Exxon Mobil 1st-quarter profits climb 17%
HOUSTON (AP) — Exxon Mobil Corp., the world’s largest publicly traded oil company, said Thursday that record crude prices helped its first-quarter profit climb 17 percent to $10.9 billion — the second-biggest U.S. quarterly corporate profit ever.
But the results still fell short of Wall Street’s lofty forecasts, and Exxon Mobil shares fell nearly 4 percent.
The company’s refining operations limited its overall earnings growth, because prices for crude oil rose even faster than the increase drivers see at the gasoline pump.
Lower production to start the year hurt too.
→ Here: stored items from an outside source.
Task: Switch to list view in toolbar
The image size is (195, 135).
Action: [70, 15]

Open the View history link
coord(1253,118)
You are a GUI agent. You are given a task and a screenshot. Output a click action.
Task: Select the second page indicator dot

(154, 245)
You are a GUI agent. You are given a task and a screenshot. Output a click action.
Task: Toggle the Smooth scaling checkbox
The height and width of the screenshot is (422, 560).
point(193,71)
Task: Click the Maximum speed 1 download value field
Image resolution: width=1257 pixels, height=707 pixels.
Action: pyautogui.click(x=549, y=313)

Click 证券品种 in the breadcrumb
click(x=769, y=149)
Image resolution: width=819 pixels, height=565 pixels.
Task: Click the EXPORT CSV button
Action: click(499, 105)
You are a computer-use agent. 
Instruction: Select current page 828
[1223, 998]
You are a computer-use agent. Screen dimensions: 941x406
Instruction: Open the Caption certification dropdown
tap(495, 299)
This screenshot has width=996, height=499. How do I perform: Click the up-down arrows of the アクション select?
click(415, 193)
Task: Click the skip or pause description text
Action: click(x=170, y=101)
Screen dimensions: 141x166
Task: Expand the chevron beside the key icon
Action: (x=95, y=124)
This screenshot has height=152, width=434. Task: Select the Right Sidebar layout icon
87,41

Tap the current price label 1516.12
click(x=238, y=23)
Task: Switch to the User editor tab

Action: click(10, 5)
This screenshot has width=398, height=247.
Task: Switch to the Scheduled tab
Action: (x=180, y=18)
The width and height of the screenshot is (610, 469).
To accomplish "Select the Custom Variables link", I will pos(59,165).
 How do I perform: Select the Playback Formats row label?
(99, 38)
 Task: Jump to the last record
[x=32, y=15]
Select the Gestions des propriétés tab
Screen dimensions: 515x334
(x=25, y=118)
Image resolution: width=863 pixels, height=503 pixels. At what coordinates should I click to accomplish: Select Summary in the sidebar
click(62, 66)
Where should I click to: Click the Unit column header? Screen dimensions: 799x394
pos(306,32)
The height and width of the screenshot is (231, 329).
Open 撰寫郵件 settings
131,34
Exxon Mobil, based in Irving, Texas, said earnings for the first three months of the year came to $2.03 per share, up from $9.3 billion, or $1.62 per share, a year ago.
Analysts polled by Thomson Financial were looking for $2.13 per share.
But at $10.9 billion, the profit still ranks as the second-biggest for a U.S. company — the only larger result in a three-month period was the $11.7 billion Exxon Mobil posted in the final three months of 2007.
Revenue rose to $116.8 billion from $87.2 billion a year earlier. Analysts were looking for revenue of about $124 billion.
Exxon Mobil shares fell $3.37, or 3.6 percent, to $89.70.
The company said earnings at its exploration and production, or upstream, business rose 45 percent to $8.8 billion, lifted by higher oil and natural gas prices. Increased natural gas production was more than offset by lower crude volumes.
Overall production fell 5.6 percent from a year ago, in part from natural field declines and maintenance.
On the refining and marketing side, earnings were off 39 percent from a year ago to nearly $1.2 billion.